In a different tradition, social psychologists have recently developed a model of creativity based on social identity and self-categorisation theories. Alex Haslam and colleagues (2013) argue that the relationship between the individual and the (potential) ingroup is central to creativity and creative processes. The group becomes an audience for its members’ work and also provides a set of norms, such as the principles of an art movement like surrealism. The individual is motivated to produce creative work that advances the group’s interests, by following and extending the valued norms of the group. These may be distinct from wider social norms and indeed are likely to challenge them, since art is seldom conventional.

Despite its different theoretical underpinning, the work of Haslam et al. resembles Amabile’s in that it draws attention to the ways in which creativity is recognised and defined socially, and therefore variably. What counts as ‘creative’ can change, for example from one society or historic period to another. There are parallels here with the definitions of art offered by an influential US sociologist, Howard S. Becker (1982) and, more recently, the 2013 Reith Lecturer, the British potter, Grayson Perry (2013). Becker and Perry both propose that the differences between ‘art’, as either process or output, and ‘craft’, or ‘not art’, or just ordinary work, are not absolute but are established over time by the various people, including audiences, who make
up what Becker calls an ‘art world’. In short, art, like other creative work, is not produced in a vacuum but depends on other people, for the process of its making and also for its recognition and definition.
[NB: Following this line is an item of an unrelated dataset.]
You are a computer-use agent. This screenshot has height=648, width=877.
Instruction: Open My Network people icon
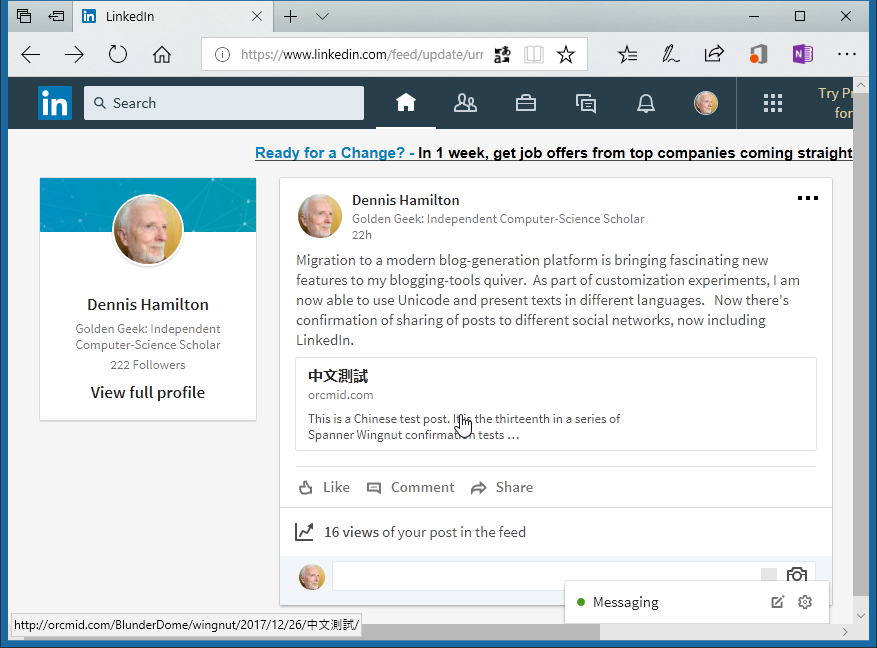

Towards a creative Britain
What are the larger implications of these various social psychology studies of creativity? What can they contribute to an understanding of the phenomenon of creative Britain? The first point is that the social psychological studies challenge the conventional association of creativity with individual genius or special talents. Instead, a premise of their different research approaches is that the capacity to create and innovate is widely shared, if not universal, and utilised in many life and work activities. Moreover, by proposing that creative behaviour is the outcome of people’s circumstances, as in Amabile’s model, or their interactions, collaborations and group relationships, the various studies suggest that it can be fostered: people can be made more creative, for example through education and through encouragement for the collaborations and groups that might stimulate creative outputs.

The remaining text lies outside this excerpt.